3. Barometer sensor boards. Inappropriate for this application as the sensors are the wrong shape and spec.
Looking further into the Honeywell sensors: a 'gage' (gauge or differential, as opposed to absolute) version is necessary because I don't want to have to measure and compensate for atmospheric pressure. I want one with the closest possible range to 2.2psi (152mbar/15.17kPa/114mmHg) because the accuracy will be similar over the whole range between sensors so a larger range means more precision. This means one of the following:
0160MG or 0016KG - perfect (160mbar/16kPa max measurement)
0250MG or 0025KG - still fine (less than 2x the range we need)
0400MG, 0040KG, 0005PG, 0300YG - not great (all are a bit under 3x the range we need)
I then want to specify the version with L (long sensor, to put a tube over) and S (silicone coating for the end of the sensor; it seems this is the food grade version, though not 100% clear) in the part code.
Regarding precision of measurement: this has been tricky to work out. The datasheets quote something called 'transfer function', which I believe translates to the steps at which it measures. As noted above, it needs to measure in at least 0.0004psi (or 4 x 10^-4) steps to be sufficiently accurate. The transfer function tells you the number of measurement steps it can distinguish between (I think) and where the lowest measurement starts and the highest measurement stops. For the sensors above, I have calculated what I think the smallest measurement steps are:
0160MG/0016KG - 1.7 x 10^-7psi
0250MG/0025KG - 2.7 x 10^-7psi
0400MG/0040KG - 1.7 x 10^-6psi
0005PG - 1.5 x 10^-6psi
0300YG - 1.7 x 10^-6psi
So all are 100x to 1000x more accurate than we need.
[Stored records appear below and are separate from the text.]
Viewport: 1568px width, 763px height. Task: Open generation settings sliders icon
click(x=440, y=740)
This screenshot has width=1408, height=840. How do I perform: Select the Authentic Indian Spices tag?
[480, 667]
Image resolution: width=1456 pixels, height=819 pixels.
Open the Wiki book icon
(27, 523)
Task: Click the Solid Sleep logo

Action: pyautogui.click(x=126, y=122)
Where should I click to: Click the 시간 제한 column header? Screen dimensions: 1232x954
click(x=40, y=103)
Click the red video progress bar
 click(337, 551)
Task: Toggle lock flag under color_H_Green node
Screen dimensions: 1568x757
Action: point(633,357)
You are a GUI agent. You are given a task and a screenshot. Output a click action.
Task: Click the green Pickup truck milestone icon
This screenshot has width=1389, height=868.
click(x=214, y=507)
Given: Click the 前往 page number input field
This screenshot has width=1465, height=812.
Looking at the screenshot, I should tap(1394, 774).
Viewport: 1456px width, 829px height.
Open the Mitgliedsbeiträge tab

On the other hand, the datasheet also tells you the minimum (worst case, I assume from the context) 'resolution' in bits for the various transfer functions for each sensor. Using these numbers (assuming x bits gives you 2^x possible values - I think that's right), the bottom few sensors are all just about scraping the level of accuracy needed to discern single gravity point changes in 30cm depth of wort. Less good, but still fine.
There are also error figures (plus or minus 2.5%) in the datasheet, but I'm not going to be able to interpret what these mean as they are clearly more complex than just 'your reading may be 2.5% under or over the actual value'. My hunch is they describe the full error range across radically different measurement conditions and so are not relevant here.
Conclusion: all these sensors seem OK. Possibly. What about sourcing?
None of the above are available in the UK as separate sensors individually online (YMMV in the US). Conveniently, however, the 0300YG sensor is sold pre-mounted on a PCB here:
https://www.digikey.co.uk/product-d...2rbboFwo2PuPo4c-JquL5tblMfn2aY4YaAsVeEALw_wcB
Honeywell also sell testing boards that can be used with a wide range of their sensors in case you can find an individual 0160MG/0016KG sensor and want an pre-made way to mount it:
https://www.digikey.co.uk/product-d...uctivity-solutions/SEK002/480-7110-ND/8024261
Looks like I'm going to get a Honeywell 0300YG sensor on a breakout board, connect it up to an Arduino Uno and do some fiddling. I'll need tubing and a through-fermenter-wall seal that will connect to the sensor (which is 2.5mm in diameter and only 3.7mm long). These bits are going to be a pain to sort out. If I can get tight enough silicone tubing and arrange it so that it won't slip off the sensor (maybe glue the tube to a rigid case enclosing the Arduino and breakout board), I can remove and clean the tubing when wort gets in.